Websites and app developers are on notice that the Federal Trade Commission’s revised rule implementing the Children’s Online Privacy Protection Act will take effect on July 1, 2013 as scheduled.  A recent Privacy In Focus article explained how websites and app developers have little time left in which to implement the potentially extensive and expensive changes in software and operational systems, and perhaps renegotiate contracts, to come into compliance.

To assist, the FTC has released a set of updated “Frequently Asked Questions” regarding COPPA that make quite clear the many changes that the agency expects websites, online services (e.g., mobile gaming and VoIP services), and mobile apps to make in order to comply. 

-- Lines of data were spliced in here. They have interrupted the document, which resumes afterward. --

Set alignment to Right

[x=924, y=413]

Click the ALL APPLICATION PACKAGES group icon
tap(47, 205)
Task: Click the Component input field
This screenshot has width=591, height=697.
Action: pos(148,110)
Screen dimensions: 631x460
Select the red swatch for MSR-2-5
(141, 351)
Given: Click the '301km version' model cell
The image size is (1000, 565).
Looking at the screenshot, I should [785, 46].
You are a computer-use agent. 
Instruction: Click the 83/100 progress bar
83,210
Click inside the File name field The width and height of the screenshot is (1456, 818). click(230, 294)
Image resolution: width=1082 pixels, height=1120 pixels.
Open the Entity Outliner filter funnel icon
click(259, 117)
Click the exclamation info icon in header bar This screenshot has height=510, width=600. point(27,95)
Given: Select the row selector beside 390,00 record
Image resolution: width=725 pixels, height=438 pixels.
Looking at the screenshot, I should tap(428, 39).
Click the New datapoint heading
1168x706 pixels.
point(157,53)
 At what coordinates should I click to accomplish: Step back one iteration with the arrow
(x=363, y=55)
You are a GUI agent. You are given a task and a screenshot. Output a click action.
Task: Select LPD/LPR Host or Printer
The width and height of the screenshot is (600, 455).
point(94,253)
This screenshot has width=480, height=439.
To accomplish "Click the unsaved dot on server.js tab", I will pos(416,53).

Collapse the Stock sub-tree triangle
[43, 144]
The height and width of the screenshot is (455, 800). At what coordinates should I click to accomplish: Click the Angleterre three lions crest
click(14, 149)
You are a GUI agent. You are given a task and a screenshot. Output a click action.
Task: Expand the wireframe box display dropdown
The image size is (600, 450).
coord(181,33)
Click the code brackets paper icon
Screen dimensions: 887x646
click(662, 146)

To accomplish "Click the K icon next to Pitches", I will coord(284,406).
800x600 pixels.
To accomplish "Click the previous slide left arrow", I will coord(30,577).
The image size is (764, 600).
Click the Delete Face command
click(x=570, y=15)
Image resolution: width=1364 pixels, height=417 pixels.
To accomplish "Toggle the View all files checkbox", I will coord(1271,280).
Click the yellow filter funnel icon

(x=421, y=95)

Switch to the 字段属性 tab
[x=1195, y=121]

The new regulation will affect the collection not only of names, addresses, telephone numbers, and online contact information as in the past, but also “persistent identifiers” (such as IP addresses and mobile device IDs), photographs, videos, or audio files containing a child’s image or voice, as well as geolocation information sufficient to identify a street name and town, among others. 

The extension of the rule to “persistent identifiers” enables the rule to reach advertising networks that engage in interest-based advertising. 

And popular features such as integrated third-party plug-ins or advertising networks are covered, as are those third-party services themsleves when they have “actual knowledge” that they are collecting personal information through a child-directed website.  This creates significant new obligations on websites and mobile apps.  In fact, the FTC plainly intends to apply COPPA to advertising networks that engage in behavioral advertising.  Any website that uses behavioral advertising should review its practices and contracts immediately.

Many app developers and app publishers may still be unaware that the revised regulation will apply to their offerings.  Civil penalties can run as high as $16,000 per violation.  There is little time before July 1.